This all became evident to me back in 1979 when I transitioned from being a class 9 exploration geophysicist in one of Amoco's exploration departments to become a class 9 IT professional in Amoco's IT department. One very scary Monday morning, I was conducted to my new office cubicle in Amoco’s IT department, and I immediately found myself surrounded by a large number of very strange IT people, all scurrying about in a near state of panic, like the characters in Alice in Wonderland. After nearly 40 years in the IT departments of several major corporations, I can now state with confidence that most corporate IT departments can best be described as “frantic” in nature. This new IT job was a totally alien experience for me, and I immediately thought that I had just made a very dreadful mistake. Granted, I had been programming geophysical models for my thesis and for oil companies ever since taking a basic FORTRAN course back in 1972, but that was the full extent of my academic credentials in computer science. I immediately noticed some glaring differences between my two class 9 jobs in the same corporation. As a class 9 geophysicist, I had an enclosed office on the 52nd floor of the Amoco Building in downtown Chicago, with a door that actually locked, and a nice view of the north side of the Chicago Loop and Lake Michigan. With my new class 9 IT job at Amoco I moved down to the low-rent district of the Amoco Building on the 10th floor where the IT department was located to a cubicle with walls that did not provide very much privacy. Only class 11 and 12 IT professionals had relatively secluded cubicles with walls that offered some degree of privacy. Later I learned that you had to be a class 13 IT Manager, like my new boss, to get an enclosed office like I had back up on the 52nd floor. I also noticed that the stress levels of this new IT job had increased tremendously over my previous job as an exploration geophysicist. As a young geophysicist, I was mainly processing seismic data on computers for the more experienced geophysicists to interpret and to plan where to drill the next exploration wells. Sure there was some level of time-urgency because we had to drill a certain number of exploration wells each year to maintain our drilling concessions with foreign governments, but still, work proceeded at a rather manageable pace, allowing us ample time to play with the processing parameters of the software used to process the seismic data into seismic sections.

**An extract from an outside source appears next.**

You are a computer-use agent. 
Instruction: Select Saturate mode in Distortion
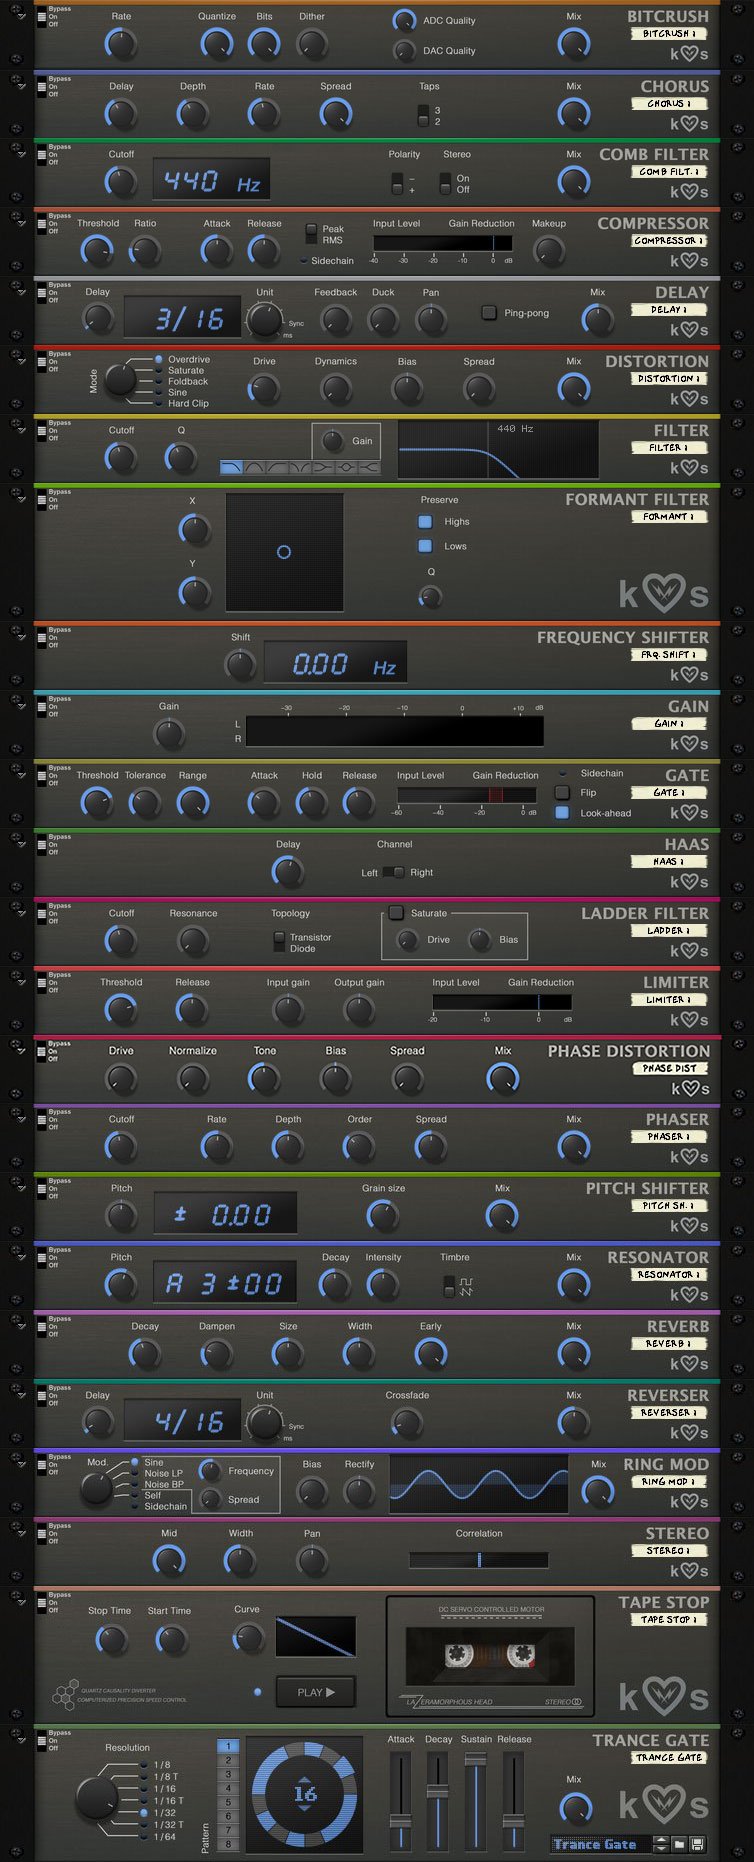159,370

Figure 10 - Prior to becoming an IT professional, I was mainly using software to process seismic data into seismic sections that could be used to locate exploration wells.

However, the moment I became an IT professional, all of that changed. Suddenly, everything I was supposed to do became a frantic ASAP effort. It is very difficult to do quality work when everything you are supposed to do is ASAP. Projects would come and go, but they were always time-urgent and very stressful, to the point that it affected the quality of the work that was done. It seemed that there was always the temptation to simply slap something into Production to hit an arbitrary deadline, ready or not, and many times we were forced to succumb to that temptation. This became more evident to me when I moved from Applications Development to Middleware Operations, and I had to then live with the sins of pushing software into Production before it was quite ready for primetime. In recent decades, I have also noticed a tendency to hastily bring IT projects in through heroic efforts of breakneck activity, and for IT Management to then act as if that were actually a good thing after the project was completed! When I first transitioned into IT, I also noticed that I was treated a bit more like a high-paid clerk than a highly trained professional, mainly because of the time-pressures of getting things done. One rarely had time to properly think things through. I seriously doubt that most business professionals would want to hurry their surgeons along while under the knife, but that is not so for their IT support professionals.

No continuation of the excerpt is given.